EU Mies van der Rohe Award for contemporary architecture: 1
Harpa by Henning Larsen Architects, 2013

Harpa Reykjavík
Architect: Henning Larsen Architects
Acoustician: Artec Consultants
Date Opened: 2 August 2008

Olympic Medals

Summer Olympics – 4 medals (2 silver and 2 bronze)
Winter Olympics – 0

On 9 October this year, Iceland qualified for their first ever World Cup. Iceland won winning their qualification group, beating Croatia, Finland, Ukraine, Kosovo and Turkey to a place in Russia 2018.

Iceland’s players and coaches celebrate with fans in the centre of Reykjavik after qualifying for Russia 2018

Famous Icelanders

Björk Guðmundsdóttir, singer and actor

The queen of quirk is probably the most famous Icelander. People’s knowledge of Iceland is more often than not limited to the fact that it’s Björk’s birthplace. The musician is perhaps best known for her unique singing-voice as well as the infamous “swan dress” she wore to the Academy Awards in 2001.

Vigdís Finnbogadottir, former President of Iceland

Vigdís Finnbogadottir, President of Iceland 1980-1996

Of all of Iceland’s unique statistics, one stands out. Back in 1980, the island country elevated the world’s first democratically-elected female head of state. It was an emergent time for female leaders. England’s Margaret Thatcher and Israel’s Golda Meir had risen to be prime ministers. But Vigdís Finnbogadóttir was the first to become a top leader through a popular vote.

She was president at the time of the meeting on the 11-12 October 1986 that afterwards was hailed as an enormous breakthrough in ending the Cold War. The Summit was held in Höfði, a historical house by the seaside in Reykjavik.

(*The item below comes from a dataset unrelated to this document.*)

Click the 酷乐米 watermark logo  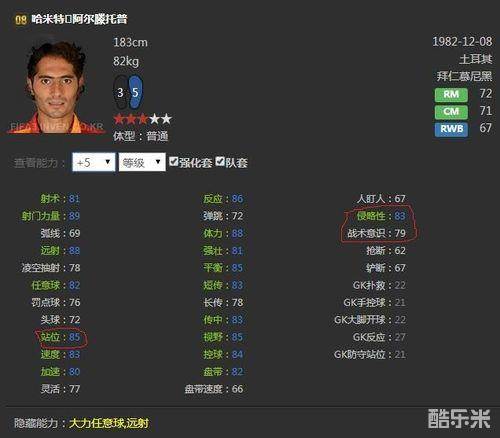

The Höfði House in Reykjavik where Michael Gorbachev and Ronald Reagan met for disarmament talks.

This was the second time Gorbachev and Reagan met. The Reykjavik Summit nearly concluded a radical agreement on dismantling U.S. and Soviet nuclear weapons. Talks, however, broke down at the last minute. Despite no signing of any formal agreement, the two sides noted considerable progress in disarmament talks, with both Ronald Reagan and Michael Gorbachev gaining a clearer idea of how far the other side was willing to go and to compromise. The Reykjavik Summit was later written into history as the start of the end of the Cold War. Three years later the Berlin Wall came down.

Before becoming president, Finnbogadóttir was a theatre director. After a popular uprising of women in the 70s, which included a national day of striking over low wages and few opportunities for female workers, people urged her to run for office. Finnbogadóttir uses some of the same one-liners as Margaret Thatcher, the no-b.s. British leader who navigated being a woman in a traditional boys’ club, like “Never try to be a man if you’re a woman.”

Ásmundur Sveinsson (1893-1982), sculptor

Ásmundur Sveinsson

Ásmundur Sveinsson (1893–1982) was one of the pioneers of Icelandic sculpture. In his early days his pieces invariably met with opposition and fierce criticism but over the years they have established themselves as one of the manifestations of the Icelandic narrative tradition, society and nature in the 20th century. Ásmundur studied at the Royal Swedish Academy of Fine Arts in Stockholm under the guidance of sculptor Carl Milles. In the late 1920s he lived in Paris for three years and travelled around Italy and Greece. That time had no less effect on him than his student years in Stockholm. Ásmundur remained faithful all his life to the principle that art was relevant to the people and belonged with the masses. He was called the “folk poet” of visual art, and without a doubt that ideal arose from his philosophy no less than from the tradition of sculpture. Many of his pieces were conceived as a part of public space, an integral part of the surroundings, or were developed as design and craft works.

Ásmundur bequeathed his works and his home/studio to the City of Reykjavík at his death, and the Ásmundur Sveinsson Sculpture Museum in Sigtún was formally opened in the spring of 1983. The collection spans his entire artistic career and shows how his work evolved and changed over his long life. A large number of Ásmundur’s works can also been seen in public spaces in Reykjavík.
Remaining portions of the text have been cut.